• _Exercise aim_: Substitute "Produce" for "Output" in the material from the line containing "You are a GUI" through the line containing "tap(244, 437)", both included, and give back only those lines with nothing else altered. Leave the pictures out of your answer.

• _Provided data_:
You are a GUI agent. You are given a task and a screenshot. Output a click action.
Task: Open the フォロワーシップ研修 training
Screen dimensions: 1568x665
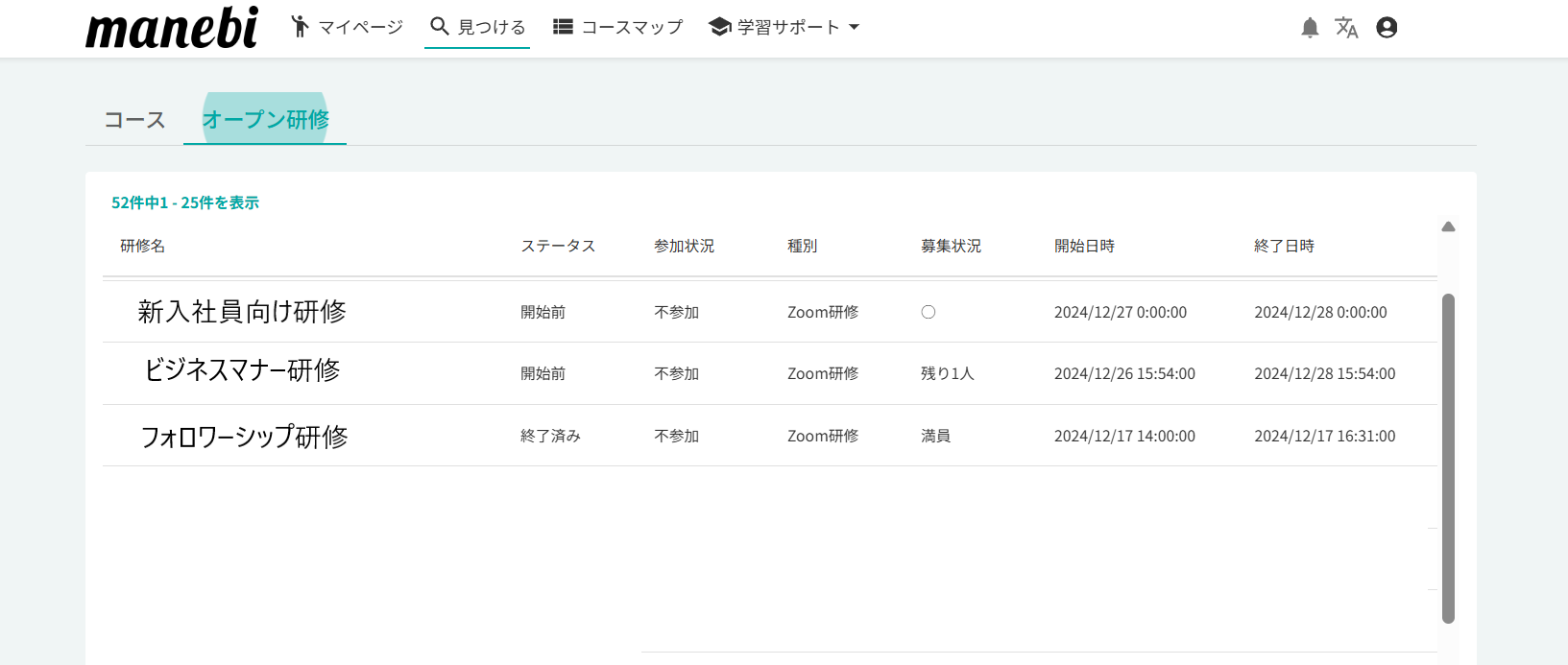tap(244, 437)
* * *
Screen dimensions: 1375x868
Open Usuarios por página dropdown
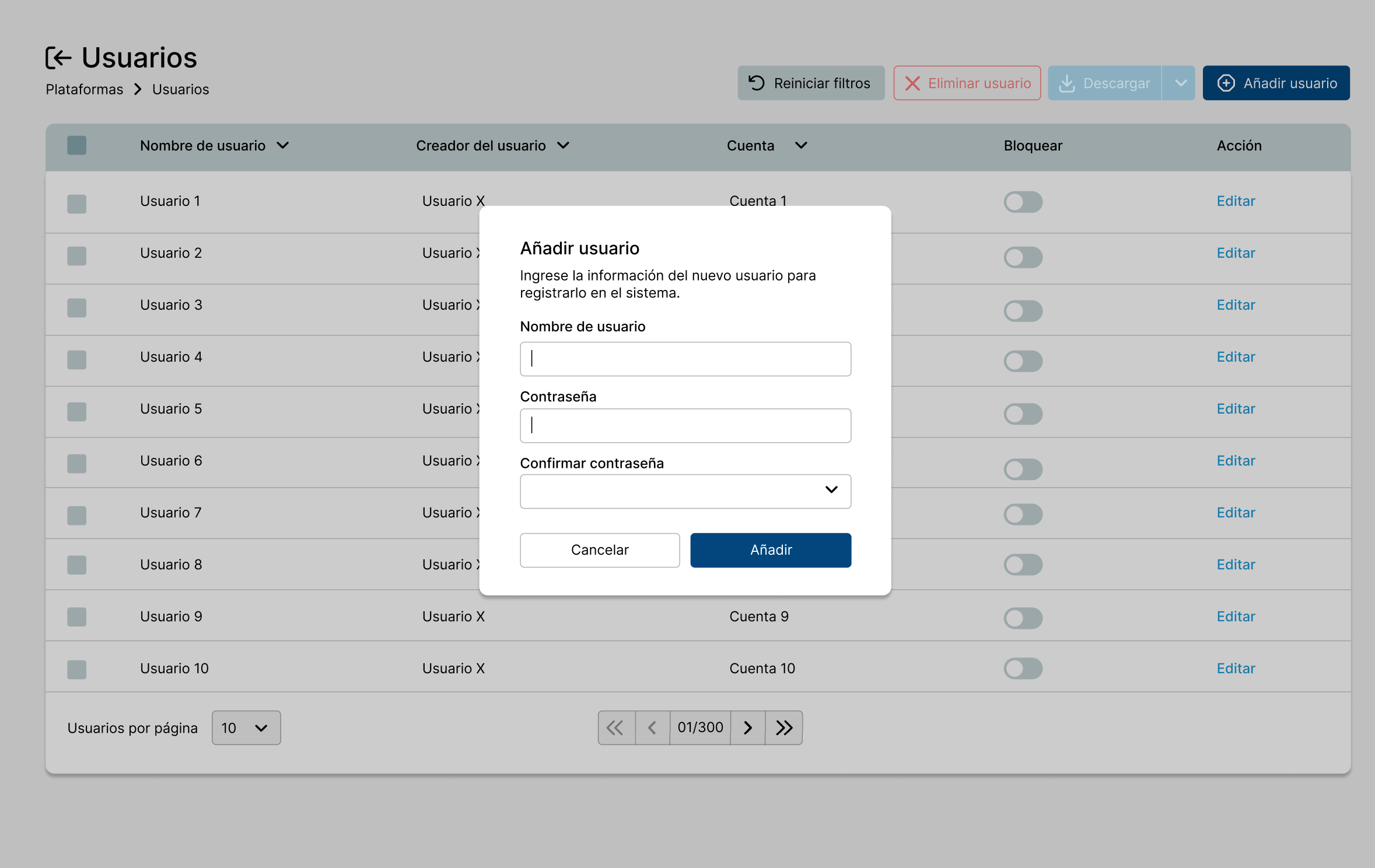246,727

• _Output for this exercise_:
You are a GUI agent. You are given a task and a screenshot. Produce a click action.
Task: Open the フォロワーシップ研修 training
Screen dimensions: 1568x665
tap(244, 437)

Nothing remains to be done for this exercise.